■ **Data shown**
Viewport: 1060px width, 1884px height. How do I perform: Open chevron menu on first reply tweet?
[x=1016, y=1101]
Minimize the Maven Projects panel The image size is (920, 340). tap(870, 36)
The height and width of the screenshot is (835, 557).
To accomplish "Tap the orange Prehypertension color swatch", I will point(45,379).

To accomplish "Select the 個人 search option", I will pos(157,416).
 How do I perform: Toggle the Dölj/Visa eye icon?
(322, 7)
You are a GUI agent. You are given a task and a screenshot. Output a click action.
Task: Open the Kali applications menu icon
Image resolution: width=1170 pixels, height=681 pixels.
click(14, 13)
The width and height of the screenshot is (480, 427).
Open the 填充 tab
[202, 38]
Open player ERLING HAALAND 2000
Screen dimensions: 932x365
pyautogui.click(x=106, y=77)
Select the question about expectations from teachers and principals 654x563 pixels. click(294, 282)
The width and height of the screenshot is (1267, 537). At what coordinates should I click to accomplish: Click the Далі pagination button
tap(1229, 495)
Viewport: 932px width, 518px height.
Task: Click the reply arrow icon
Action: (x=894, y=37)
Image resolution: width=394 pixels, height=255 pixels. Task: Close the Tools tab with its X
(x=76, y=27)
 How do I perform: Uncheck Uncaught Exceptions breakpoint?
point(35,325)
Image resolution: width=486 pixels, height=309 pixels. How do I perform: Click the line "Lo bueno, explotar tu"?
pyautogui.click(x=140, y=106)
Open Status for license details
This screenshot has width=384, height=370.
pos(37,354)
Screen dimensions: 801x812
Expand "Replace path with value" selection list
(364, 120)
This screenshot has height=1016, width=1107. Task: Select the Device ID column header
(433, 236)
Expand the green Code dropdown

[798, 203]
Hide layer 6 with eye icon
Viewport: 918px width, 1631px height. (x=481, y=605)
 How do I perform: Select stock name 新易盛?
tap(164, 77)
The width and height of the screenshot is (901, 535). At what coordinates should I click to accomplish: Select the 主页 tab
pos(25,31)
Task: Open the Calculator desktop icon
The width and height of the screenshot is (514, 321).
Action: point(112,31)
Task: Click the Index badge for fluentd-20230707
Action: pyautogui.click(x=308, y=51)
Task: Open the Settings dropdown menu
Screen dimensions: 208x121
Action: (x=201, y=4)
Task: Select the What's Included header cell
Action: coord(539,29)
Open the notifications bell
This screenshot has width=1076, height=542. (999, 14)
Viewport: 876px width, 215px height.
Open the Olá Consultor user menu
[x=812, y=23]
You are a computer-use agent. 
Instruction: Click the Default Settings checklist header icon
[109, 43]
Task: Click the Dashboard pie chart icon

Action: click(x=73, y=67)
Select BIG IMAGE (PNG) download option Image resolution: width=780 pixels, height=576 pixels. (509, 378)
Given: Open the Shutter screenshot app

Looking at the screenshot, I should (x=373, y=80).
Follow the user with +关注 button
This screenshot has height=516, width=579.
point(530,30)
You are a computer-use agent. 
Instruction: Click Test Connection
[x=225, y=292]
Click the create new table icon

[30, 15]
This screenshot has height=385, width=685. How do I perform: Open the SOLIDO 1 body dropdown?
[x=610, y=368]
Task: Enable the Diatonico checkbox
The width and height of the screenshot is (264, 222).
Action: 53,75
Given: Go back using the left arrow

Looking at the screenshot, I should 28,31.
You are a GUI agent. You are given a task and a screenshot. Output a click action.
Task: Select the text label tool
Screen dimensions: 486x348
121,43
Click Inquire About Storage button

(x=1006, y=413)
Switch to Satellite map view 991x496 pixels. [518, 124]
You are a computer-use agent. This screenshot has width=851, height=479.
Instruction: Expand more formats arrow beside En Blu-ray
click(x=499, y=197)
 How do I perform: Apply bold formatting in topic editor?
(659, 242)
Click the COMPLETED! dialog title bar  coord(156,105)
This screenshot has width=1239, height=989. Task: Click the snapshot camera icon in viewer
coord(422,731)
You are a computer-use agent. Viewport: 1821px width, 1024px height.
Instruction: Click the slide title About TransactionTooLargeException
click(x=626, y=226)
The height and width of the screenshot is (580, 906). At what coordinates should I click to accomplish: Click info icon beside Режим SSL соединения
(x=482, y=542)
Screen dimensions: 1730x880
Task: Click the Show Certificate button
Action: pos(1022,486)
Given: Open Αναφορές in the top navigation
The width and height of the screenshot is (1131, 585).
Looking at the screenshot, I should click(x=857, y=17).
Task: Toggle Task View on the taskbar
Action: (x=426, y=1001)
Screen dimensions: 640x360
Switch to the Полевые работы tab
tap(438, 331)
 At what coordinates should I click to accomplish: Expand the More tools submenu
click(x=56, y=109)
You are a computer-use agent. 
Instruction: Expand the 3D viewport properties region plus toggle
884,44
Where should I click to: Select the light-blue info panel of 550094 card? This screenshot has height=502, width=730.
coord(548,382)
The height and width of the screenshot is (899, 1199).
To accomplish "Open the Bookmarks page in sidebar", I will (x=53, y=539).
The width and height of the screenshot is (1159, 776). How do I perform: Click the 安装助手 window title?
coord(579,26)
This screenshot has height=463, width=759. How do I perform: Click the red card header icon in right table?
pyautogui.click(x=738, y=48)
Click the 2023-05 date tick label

■ **Directive**
Format every line of the records above as a Markdown table with the columns Row and Line, numbering the rows in order and omitting blank lines.

■ **Exercise answer**
| Row | Line |
|---|---|
| 1 | Viewport: 1060px width, 1884px height. How do I perform: Open chevron menu on first reply tweet? |
| 2 | [x=1016, y=1101] |
| 3 | Minimize the Maven Projects panel The image size is (920, 340). tap(870, 36) |
| 4 | The height and width of the screenshot is (835, 557). |
| 5 | To accomplish "Tap the orange Prehypertension color swatch", I will point(45,379). |
| 6 | To accomplish "Select the 個人 search option", I will pos(157,416). |
| 7 |  How do I perform: Toggle the Dölj/Visa eye icon? |
| 8 | (322, 7) |
| 9 | You are a GUI agent. You are given a task and a screenshot. Output a click action. |
| 10 | Task: Open the Kali applications menu icon |
| 11 | Image resolution: width=1170 pixels, height=681 pixels. |
| 12 | click(14, 13) |
| 13 | The width and height of the screenshot is (480, 427). |
| 14 | Open the 填充 tab |
| 15 | [202, 38] |
| 16 | Open player ERLING HAALAND 2000 |
| 17 | Screen dimensions: 932x365 |
| 18 | pyautogui.click(x=106, y=77) |
| 19 | Select the question about expectations from teachers and principals 654x563 pixels. click(294, 282) |
| 20 | The width and height of the screenshot is (1267, 537). At what coordinates should I click to accomplish: Click the Далі pagination button |
| 21 | tap(1229, 495) |
| 22 | Viewport: 932px width, 518px height. |
| 23 | Task: Click the reply arrow icon |
| 24 | Action: (x=894, y=37) |
| 25 | Image resolution: width=394 pixels, height=255 pixels. Task: Close the Tools tab with its X |
| 26 | (x=76, y=27) |
| 27 |  How do I perform: Uncheck Uncaught Exceptions breakpoint? |
| 28 | point(35,325) |
| 29 | Image resolution: width=486 pixels, height=309 pixels. How do I perform: Click the line "Lo bueno, explotar tu"? |
| 30 | pyautogui.click(x=140, y=106) |
| 31 | Open Status for license details |
| 32 | This screenshot has width=384, height=370. |
| 33 | pos(37,354) |
| 34 | Screen dimensions: 801x812 |
| 35 | Expand "Replace path with value" selection list |
| 36 | (364, 120) |
| 37 | This screenshot has height=1016, width=1107. Task: Select the Device ID column header |
| 38 | (433, 236) |
| 39 | Expand the green Code dropdown |
| 40 | [798, 203] |
| 41 | Hide layer 6 with eye icon |
| 42 | Viewport: 918px width, 1631px height. (x=481, y=605) |
| 43 |  How do I perform: Select stock name 新易盛? |
| 44 | tap(164, 77) |
| 45 | The width and height of the screenshot is (901, 535). At what coordinates should I click to accomplish: Select the 主页 tab |
| 46 | pos(25,31) |
| 47 | Task: Open the Calculator desktop icon |
| 48 | The width and height of the screenshot is (514, 321). |
| 49 | Action: point(112,31) |
| 50 | Task: Click the Index badge for fluentd-20230707 |
| 51 | Action: pyautogui.click(x=308, y=51) |
| 52 | Task: Open the Settings dropdown menu |
| 53 | Screen dimensions: 208x121 |
| 54 | Action: (x=201, y=4) |
| 55 | Task: Select the What's Included header cell |
| 56 | Action: coord(539,29) |
| 57 | Open the notifications bell |
| 58 | This screenshot has width=1076, height=542. (999, 14) |
| 59 | Viewport: 876px width, 215px height. |
| 60 | Open the Olá Consultor user menu |
| 61 | [x=812, y=23] |
| 62 | You are a computer-use agent.  |
| 63 | Instruction: Click the Default Settings checklist header icon |
| 64 | [109, 43] |
| 65 | Task: Click the Dashboard pie chart icon |
| 66 | Action: click(x=73, y=67) |
| 67 | Select BIG IMAGE (PNG) download option Image resolution: width=780 pixels, height=576 pixels. (509, 378) |
| 68 | Given: Open the Shutter screenshot app |
| 69 | Looking at the screenshot, I should (x=373, y=80). |
| 70 | Follow the user with +关注 button |
| 71 | This screenshot has height=516, width=579. |
| 72 | point(530,30) |
| 73 | You are a computer-use agent.  |
| 74 | Instruction: Click Test Connection |
| 75 | [x=225, y=292] |
| 76 | Click the create new table icon |
| 77 | [30, 15] |
| 78 | This screenshot has height=385, width=685. How do I perform: Open the SOLIDO 1 body dropdown? |
| 79 | [x=610, y=368] |
| 80 | Task: Enable the Diatonico checkbox |
| 81 | The width and height of the screenshot is (264, 222). |
| 82 | Action: 53,75 |
| 83 | Given: Go back using the left arrow |
| 84 | Looking at the screenshot, I should 28,31. |
| 85 | You are a GUI agent. You are given a task and a screenshot. Output a click action. |
| 86 | Task: Select the text label tool |
| 87 | Screen dimensions: 486x348 |
| 88 | 121,43 |
| 89 | Click Inquire About Storage button |
| 90 | (x=1006, y=413) |
| 91 | Switch to Satellite map view 991x496 pixels. [518, 124] |
| 92 | You are a computer-use agent. This screenshot has width=851, height=479. |
| 93 | Instruction: Expand more formats arrow beside En Blu-ray |
| 94 | click(x=499, y=197) |
| 95 |  How do I perform: Apply bold formatting in topic editor? |
| 96 | (659, 242) |
| 97 | Click the COMPLETED! dialog title bar  coord(156,105) |
| 98 | This screenshot has width=1239, height=989. Task: Click the snapshot camera icon in viewer |
| 99 | coord(422,731) |
| 100 | You are a computer-use agent. Viewport: 1821px width, 1024px height. |
| 101 | Instruction: Click the slide title About TransactionTooLargeException |
| 102 | click(x=626, y=226) |
| 103 | The height and width of the screenshot is (580, 906). At what coordinates should I click to accomplish: Click info icon beside Режим SSL соединения |
| 104 | (x=482, y=542) |
| 105 | Screen dimensions: 1730x880 |
| 106 | Task: Click the Show Certificate button |
| 107 | Action: pos(1022,486) |
| 108 | Given: Open Αναφορές in the top navigation |
| 109 | The width and height of the screenshot is (1131, 585). |
| 110 | Looking at the screenshot, I should click(x=857, y=17). |
| 111 | Task: Toggle Task View on the taskbar |
| 112 | Action: (x=426, y=1001) |
| 113 | Screen dimensions: 640x360 |
| 114 | Switch to the Полевые работы tab |
| 115 | tap(438, 331) |
| 116 |  At what coordinates should I click to accomplish: Expand the More tools submenu |
| 117 | click(x=56, y=109) |
| 118 | You are a computer-use agent.  |
| 119 | Instruction: Expand the 3D viewport properties region plus toggle |
| 120 | 884,44 |
| 121 | Where should I click to: Select the light-blue info panel of 550094 card? This screenshot has height=502, width=730. |
| 122 | coord(548,382) |
| 123 | The height and width of the screenshot is (899, 1199). |
| 124 | To accomplish "Open the Bookmarks page in sidebar", I will (x=53, y=539). |
| 125 | The width and height of the screenshot is (1159, 776). How do I perform: Click the 安装助手 window title? |
| 126 | coord(579,26) |
| 127 | This screenshot has height=463, width=759. How do I perform: Click the red card header icon in right table? |
| 128 | pyautogui.click(x=738, y=48) |
| 129 | Click the 2023-05 date tick label |